Foreign Policy Research Institute A Nation Must Think Before it Acts Trade talks good news for Taiwan

Trade talks good news for Taiwan

Taipei Times

The administration of US President Joe Biden has continued its ongoing efforts to increase bilateral ties with Taiwan with the announcement about the return of US-Taiwan Trade and Investment Framework Agreement (TIFA) talks.

TIFA was signed in 1994 and had been a consistent forum for trade discussions between the two countries. Talks had previously encountered obstacles to progress due to barriers on Taiwan’s side, the most enduring of which had been related to a ban on US meat products containing ractopamine.

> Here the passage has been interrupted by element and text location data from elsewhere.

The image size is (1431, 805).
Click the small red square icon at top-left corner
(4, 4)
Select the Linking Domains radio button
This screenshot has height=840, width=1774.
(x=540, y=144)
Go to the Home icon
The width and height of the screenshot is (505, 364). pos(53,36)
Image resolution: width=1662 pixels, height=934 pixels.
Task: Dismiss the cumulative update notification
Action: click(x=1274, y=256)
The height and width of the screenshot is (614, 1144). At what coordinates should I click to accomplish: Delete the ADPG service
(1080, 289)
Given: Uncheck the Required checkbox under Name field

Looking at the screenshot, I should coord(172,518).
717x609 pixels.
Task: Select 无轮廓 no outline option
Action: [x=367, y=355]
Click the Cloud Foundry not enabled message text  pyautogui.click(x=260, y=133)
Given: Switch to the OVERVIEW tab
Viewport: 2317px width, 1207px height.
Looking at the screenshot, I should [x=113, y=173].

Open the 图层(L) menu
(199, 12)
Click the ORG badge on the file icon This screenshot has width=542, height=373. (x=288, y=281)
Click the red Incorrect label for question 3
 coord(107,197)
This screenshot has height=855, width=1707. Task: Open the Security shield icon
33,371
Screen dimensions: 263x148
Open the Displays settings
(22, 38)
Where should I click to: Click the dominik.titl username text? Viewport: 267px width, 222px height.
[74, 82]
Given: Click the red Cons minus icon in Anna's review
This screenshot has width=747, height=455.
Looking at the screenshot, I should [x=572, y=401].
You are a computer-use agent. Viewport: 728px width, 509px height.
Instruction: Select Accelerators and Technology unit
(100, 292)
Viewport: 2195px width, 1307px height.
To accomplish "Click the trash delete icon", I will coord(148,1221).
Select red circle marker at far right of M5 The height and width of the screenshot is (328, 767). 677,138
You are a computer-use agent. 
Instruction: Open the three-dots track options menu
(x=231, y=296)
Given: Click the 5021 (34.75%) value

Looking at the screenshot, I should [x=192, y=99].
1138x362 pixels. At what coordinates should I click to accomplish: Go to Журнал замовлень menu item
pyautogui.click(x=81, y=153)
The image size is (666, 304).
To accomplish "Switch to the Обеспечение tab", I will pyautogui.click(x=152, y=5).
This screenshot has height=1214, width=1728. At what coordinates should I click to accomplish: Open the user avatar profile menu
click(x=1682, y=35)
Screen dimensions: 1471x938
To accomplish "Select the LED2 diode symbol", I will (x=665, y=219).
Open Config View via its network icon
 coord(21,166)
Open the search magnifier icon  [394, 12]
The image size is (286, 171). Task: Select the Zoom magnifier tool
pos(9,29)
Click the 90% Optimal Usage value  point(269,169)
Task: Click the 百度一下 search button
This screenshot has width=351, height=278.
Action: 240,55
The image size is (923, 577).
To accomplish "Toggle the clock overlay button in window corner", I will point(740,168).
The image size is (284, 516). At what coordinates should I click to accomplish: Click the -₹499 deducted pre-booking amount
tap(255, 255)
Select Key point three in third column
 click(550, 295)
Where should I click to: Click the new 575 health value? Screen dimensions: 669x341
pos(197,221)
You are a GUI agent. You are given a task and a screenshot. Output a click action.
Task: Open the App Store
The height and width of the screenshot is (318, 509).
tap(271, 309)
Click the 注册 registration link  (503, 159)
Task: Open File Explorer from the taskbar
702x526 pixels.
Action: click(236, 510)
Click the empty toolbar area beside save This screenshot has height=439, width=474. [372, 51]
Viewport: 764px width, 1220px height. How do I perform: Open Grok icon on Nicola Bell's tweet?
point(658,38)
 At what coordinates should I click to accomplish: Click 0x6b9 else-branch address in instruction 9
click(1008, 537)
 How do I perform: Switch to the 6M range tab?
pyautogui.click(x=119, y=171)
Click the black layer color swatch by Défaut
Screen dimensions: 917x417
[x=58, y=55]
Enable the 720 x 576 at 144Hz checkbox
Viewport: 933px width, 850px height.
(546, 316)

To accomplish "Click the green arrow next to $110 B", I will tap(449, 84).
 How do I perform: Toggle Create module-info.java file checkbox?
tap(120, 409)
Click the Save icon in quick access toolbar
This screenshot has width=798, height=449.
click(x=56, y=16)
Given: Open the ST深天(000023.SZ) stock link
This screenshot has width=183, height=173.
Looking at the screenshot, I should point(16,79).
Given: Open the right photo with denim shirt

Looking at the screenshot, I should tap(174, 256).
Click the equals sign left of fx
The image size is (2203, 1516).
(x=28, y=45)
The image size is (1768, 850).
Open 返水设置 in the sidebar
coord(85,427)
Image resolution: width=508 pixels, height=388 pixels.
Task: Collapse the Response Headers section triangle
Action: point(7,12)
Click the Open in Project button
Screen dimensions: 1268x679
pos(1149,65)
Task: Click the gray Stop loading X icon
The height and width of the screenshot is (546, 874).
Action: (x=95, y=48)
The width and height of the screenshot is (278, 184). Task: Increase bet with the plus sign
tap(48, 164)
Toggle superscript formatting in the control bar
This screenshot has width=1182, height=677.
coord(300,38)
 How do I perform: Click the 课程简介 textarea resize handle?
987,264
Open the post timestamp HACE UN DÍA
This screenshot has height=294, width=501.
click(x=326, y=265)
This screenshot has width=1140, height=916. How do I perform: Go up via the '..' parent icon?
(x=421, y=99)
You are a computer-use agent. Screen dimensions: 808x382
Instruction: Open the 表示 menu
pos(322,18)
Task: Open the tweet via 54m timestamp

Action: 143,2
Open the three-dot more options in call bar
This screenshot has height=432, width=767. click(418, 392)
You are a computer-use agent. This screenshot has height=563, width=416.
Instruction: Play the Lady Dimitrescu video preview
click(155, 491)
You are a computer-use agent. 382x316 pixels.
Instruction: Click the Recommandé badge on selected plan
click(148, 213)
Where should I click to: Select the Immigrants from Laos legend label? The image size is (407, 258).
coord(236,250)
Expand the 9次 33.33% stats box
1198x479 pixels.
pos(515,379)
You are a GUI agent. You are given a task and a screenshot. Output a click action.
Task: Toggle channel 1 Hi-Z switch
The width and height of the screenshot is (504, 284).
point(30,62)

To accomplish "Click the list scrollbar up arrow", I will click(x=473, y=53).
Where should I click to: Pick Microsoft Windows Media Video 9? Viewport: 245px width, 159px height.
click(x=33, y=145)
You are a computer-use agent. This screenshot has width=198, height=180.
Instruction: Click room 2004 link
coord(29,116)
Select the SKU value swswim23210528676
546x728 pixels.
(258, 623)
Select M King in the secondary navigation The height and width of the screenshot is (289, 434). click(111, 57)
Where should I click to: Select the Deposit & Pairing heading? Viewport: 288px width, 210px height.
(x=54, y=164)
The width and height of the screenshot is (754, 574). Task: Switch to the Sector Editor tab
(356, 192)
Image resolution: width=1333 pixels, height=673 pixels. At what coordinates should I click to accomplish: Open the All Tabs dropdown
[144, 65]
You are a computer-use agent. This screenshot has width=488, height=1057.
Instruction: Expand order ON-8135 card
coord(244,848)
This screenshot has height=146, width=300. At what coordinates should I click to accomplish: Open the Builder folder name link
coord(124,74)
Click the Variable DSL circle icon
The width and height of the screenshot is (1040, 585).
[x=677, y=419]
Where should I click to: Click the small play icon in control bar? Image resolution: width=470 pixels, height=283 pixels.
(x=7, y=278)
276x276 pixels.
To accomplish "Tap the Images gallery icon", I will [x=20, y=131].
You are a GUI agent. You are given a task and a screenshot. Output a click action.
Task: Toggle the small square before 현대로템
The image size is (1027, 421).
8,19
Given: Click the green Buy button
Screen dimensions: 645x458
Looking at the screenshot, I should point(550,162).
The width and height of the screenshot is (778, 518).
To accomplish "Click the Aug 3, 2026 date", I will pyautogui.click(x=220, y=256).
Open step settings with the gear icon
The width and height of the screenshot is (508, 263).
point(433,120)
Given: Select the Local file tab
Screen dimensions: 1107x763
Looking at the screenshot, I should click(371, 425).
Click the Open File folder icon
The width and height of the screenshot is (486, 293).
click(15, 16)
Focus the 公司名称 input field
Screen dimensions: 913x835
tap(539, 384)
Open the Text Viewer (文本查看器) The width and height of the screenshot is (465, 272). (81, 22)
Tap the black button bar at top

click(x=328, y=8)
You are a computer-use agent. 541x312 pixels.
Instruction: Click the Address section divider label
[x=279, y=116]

TIFA talks were once suspended in 2007 due to such barriers and did not resume until 2013. They stopped again in 2016 and did not occur at all during the administration of former US president Donald Trump. Interestingly, as of June 11, the US-Taiwan TIFA text is absent from the Office of the US Trade Representative’s (USTR) online list of agreements. The “China, Mongolia, and Taiwan” section only has the text for the US-Mongolia TIFA.

Better trade relations with Taiwan have received support from both sides of the US political spectrum. Despite bipartisan calls in Congress for the Trump administration to enter into trade agreement talks with Taiwan, then-USTR Robert Lighthizer did not move forward; instead, he focused on China.

Most recently, on June 7, US Secretary of State Antony Blinken announced the possibility of a return to the defunct TIFA discussions. Testifying before the House Foreign Affairs Committee, Blinken said: “I know we are engaged in conversations with Taiwan, or soon will be, on some kind of framework agreement, and those conversations should be starting.”

Then, on June 10, USTR Katherine Tai (戴琪) spoke with Minister Without Portfolio John Deng (鄧振中), who heads the Office of Trade Negotiations. During their call, they “committed to the convening of the 11th Trade and Investment Framework Agreement Council meeting … in the coming weeks.”

After four years of no progress through TIFA, the sudden announcement of the resumption of talks might be viewed as a relative surprise.